Oil prices had gained 13 per cent to their highest level in fifteen months on expectations of an output freeze before giving up gains.
“Due to the initial bad news coming in from Vienna, we are expecting more gap down in oil markets. Oil would continue to move down not only due to fundamental reasons but also technical,” Naeem Aslam, chief market analyst with Think Forex told Gulf News over phone from London.
Aslam expect prices to move down towards $47/44 in coming sessions.
Opec members themselves have not been able to agree how to implement a deal to limit output after hours of talks last week amid objections by Iran and Iraq which has been reluctant to even freeze its output levels, Reuters reported.

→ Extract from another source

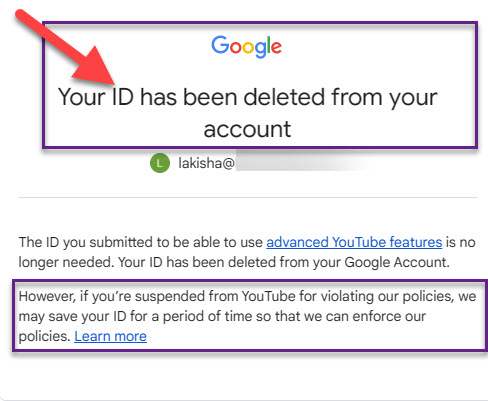
Task: Click the heading line "Your ID has been deleted from your"
Action: pyautogui.click(x=247, y=97)
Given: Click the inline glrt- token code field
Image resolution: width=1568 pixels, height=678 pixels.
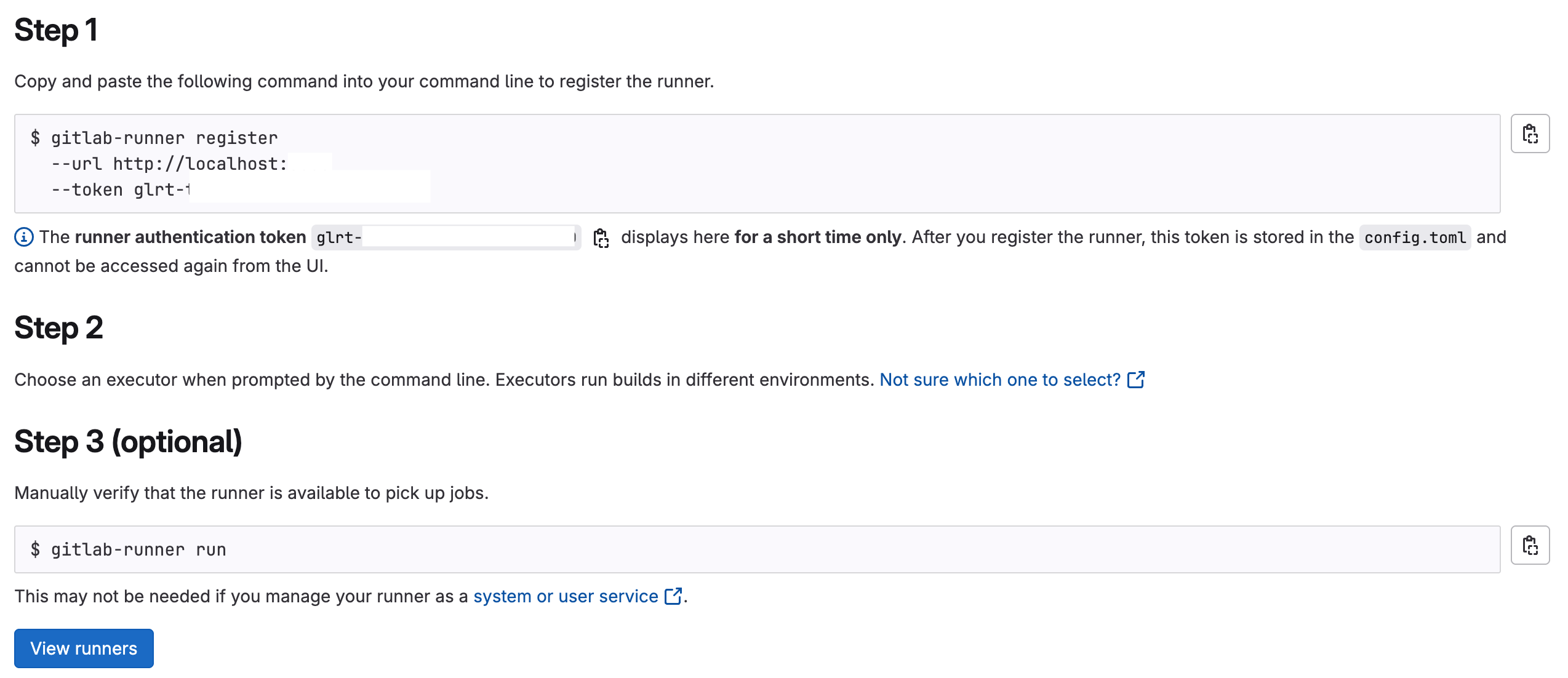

Non-Opec members have said they would join the freeze after Opec members agree among themselves. Opec wants to limit production ranging between 32.5-33.0 million barrels per day compared to 33.4 million in September, in order to accelerate the drawdown.
“We are hopeful be able to come out with a solution, but it is anyone’s guess. We haven’t had any concrete resolution so far after meetings after meetings,” Aslam said.
Vaqar Zuberi from Mirabaud Asset Management concurred.
“The absence of a preliminary accord this weekend at the Vienna meeting between Opec producers reaffirms our base case that oil prices will witness short term volatility driven by supply, demand and inventory data,” Zuberi, head of research, Portfolio Manager — Multi Manager Funds at Mirabaud Asset Management said.
“Given the budgetary pressures on oil producing nations, a renewed effort to reach an agreement before the next Opec meeting at the end of November should be expected, news of which will continue to drive oil prices over the next few weeks,” Zuberi said.
However, the number of rigs drilling for oil in the US eased after rising for 17 straight weeks.
The US oil rig count plunged from a record 1,609 in October 2014 to a six-year low of 316 in May after crude collapsed from over $107 a barrel in June 2014 to near $26 in February 2016 due to a global oil glut.